▶ EXTRACTED ENTRIES:
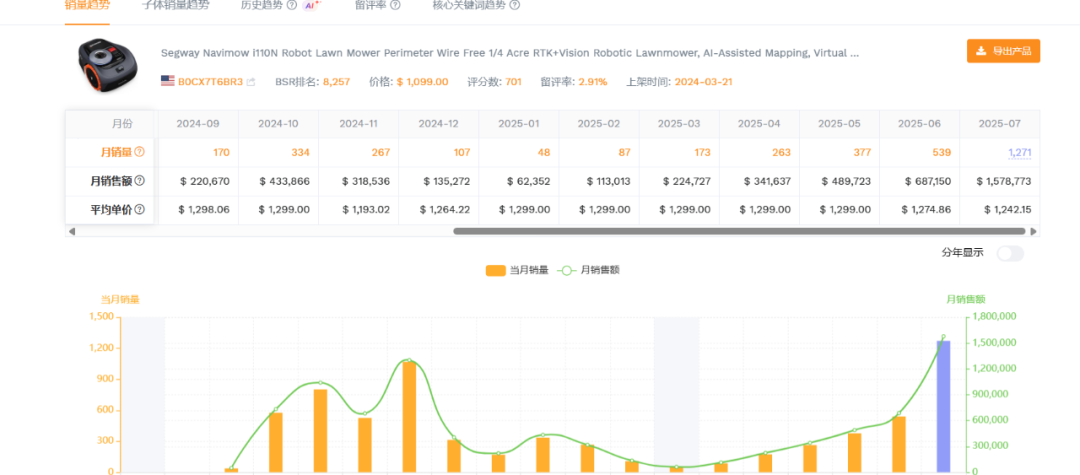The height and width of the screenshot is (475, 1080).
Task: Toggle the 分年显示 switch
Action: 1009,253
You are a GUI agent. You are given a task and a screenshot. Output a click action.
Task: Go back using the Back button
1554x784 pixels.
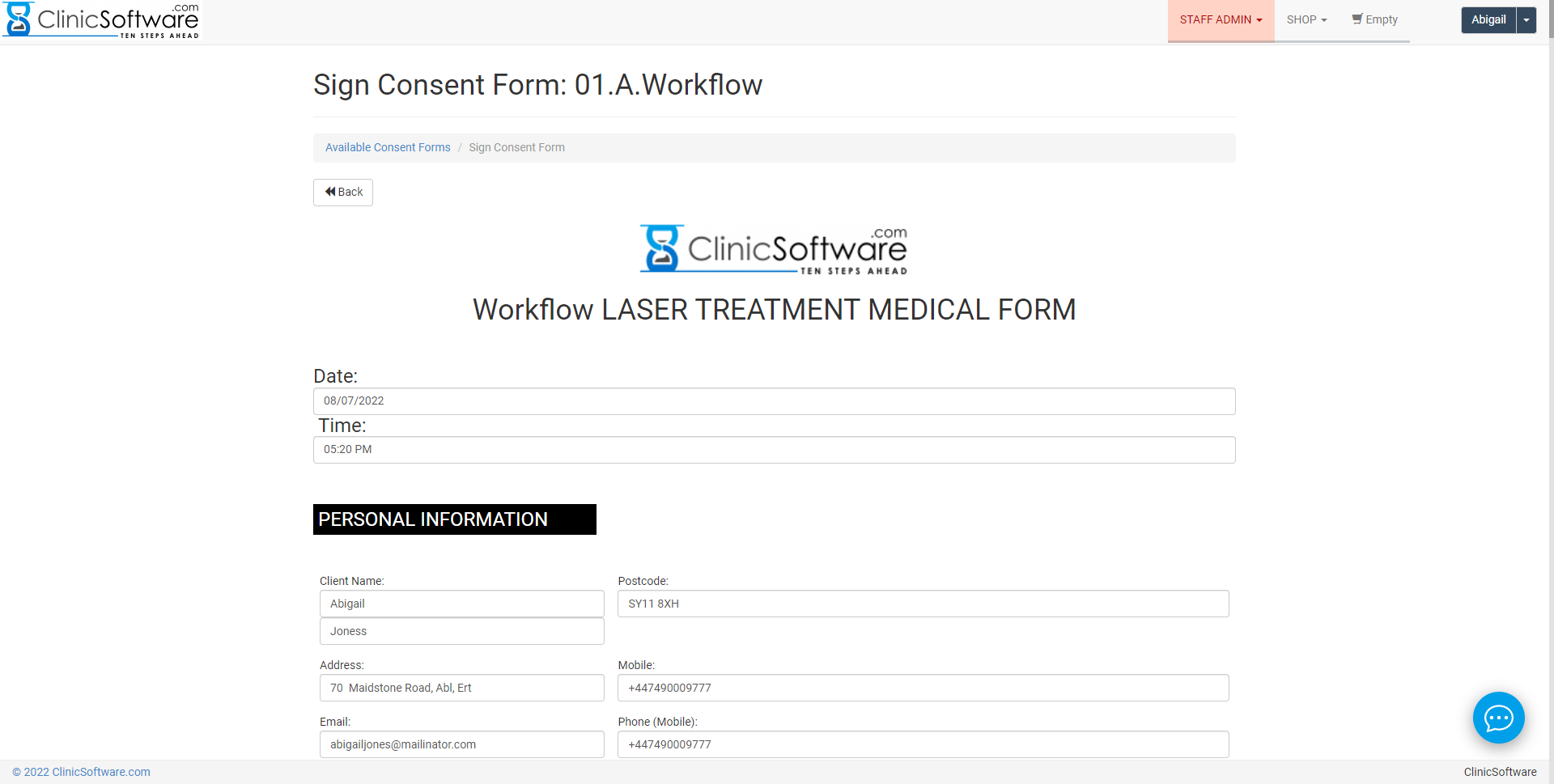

==

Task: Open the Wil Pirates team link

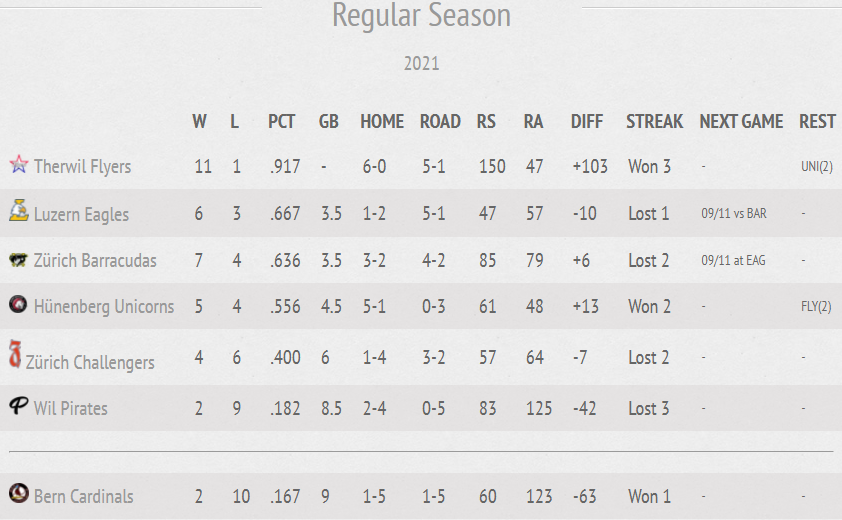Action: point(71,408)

▶ WORK INSTRUCTIONS:
Of the entries above, repeat exactly the lines between the line with "You are a GUI" and the line with "1554x784 pixels.", inclusive, and no others.

▶ EXERCISE RESULT:
You are a GUI agent. You are given a task and a screenshot. Output a click action.
Task: Go back using the Back button
1554x784 pixels.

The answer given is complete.